Tracey Emin — A Second Life at the Tate
Emin’s work continues to provoke. A lifetime of work on show at the Tate holds because it understands form. Confession alone is not erotic but confession structured with control is. Her work reminds us that rawness without containment rarely sustains attention.
Duchamp — MoMA retrospective (2026)
Duchamp is back, did he ever go away? He understood that eroticism and intelligence are not separate domains. Wit, provocation, and machinery intersect in ways that still feel ahead of contemporary discourse, still. His work requires thought, not just reaction. There is 300 works on display including the infamous Nude Descending a Staircase (No. 2) (1912).
Venice Biennale — before opening
The energy is already gathering. The oldest event of its kind, with previous exhibitions by artists such as Carolee Schneemann and Leonora Carrington. Long before doors open, the cultural tone is set through anticipation and expectation. The list is long and distinguished. Erotic culture often lives here.
Queer desire in Islamic art — Oslo
This exhibition disrupts a narrow, Western framing of erotic history. It expands the archive, placing desire within different cultural, religious, and aesthetic contexts. Erotic intelligence becomes plural rather than singular.
The anti-journal
There is a quiet rejection of self-improvement culture emerging. Less documenting to optimise, more creating to feel. The focus shifts from fixing to sensing.
The Artist’s Way — reframed
Creativity is being reclaimed as sensual rather than productive. Not a tool for output, but a method of returning to attention and curiosity. The erotic sits comfortably here.
Killing Kittens — expansion phase
The move into cruises and curated experiences signals something beyond novelty. It reflects a growing appetite for environments where erotic experience is structured, intentional, and socially accepted. The interesting shift is not visibility it is the demand for safe spaces to explore sensuality.
Tracey Emin — neon texts across London
A sentence on a wall can shift atmosphere. Emin’s neon works remind us that text itself can be erotic infrastructure: brief, direct, and capable of altering perception.
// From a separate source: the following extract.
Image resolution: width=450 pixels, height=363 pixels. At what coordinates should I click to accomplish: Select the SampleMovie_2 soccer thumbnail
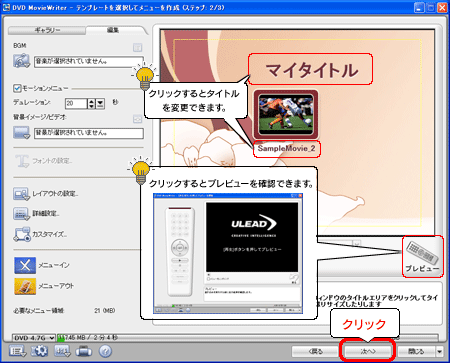(286, 115)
Heated Rivalry — women re-reading masculinity
A gay hockey romance drawing cross-demographic female readership signals a shift in what is considered desirable. Emotional parity, tension, and less rigid masculinity are becoming central to erotic appeal.
Julia May Jonas — obsession as narrative
Vladimir continues to resonate because it does not sanitise obsession. It presents desire as vivid, destabilising, and unresolved. Not aspirational but compelling.
Gengoroh Tagame — expanding the canon
Erotic culture here moves beyond politeness. Tagame’s work expands what is considered erotic, challenging aesthetic and cultural boundaries. It reminds us that erotic intelligence is not always comfortable.
Bridgerton Effect — ritual returns
It seems that everywhere Bridgerton-inspired balls and Regency events continue to sell out. Not for nostalgia, but for structure. Gloves, glances, choreography, restraint. The erotic reappears in ritual, where anticipation is formalised – but the after party!
Intentional attention — micro-restoration
Brief moments to collect attention. Breath, posture, sensation, all becoming more deliberate. Not dramatic, but cumulative. Attention itself is being retrained.
Eroticism is not one thing.
Closing
Every quarter, Société goes deep into erotic culture to uncover the less obvious delights.
One might say, we pay attention.
Société Literary Erotica — a salon for erotic culture. A lens on erotic life.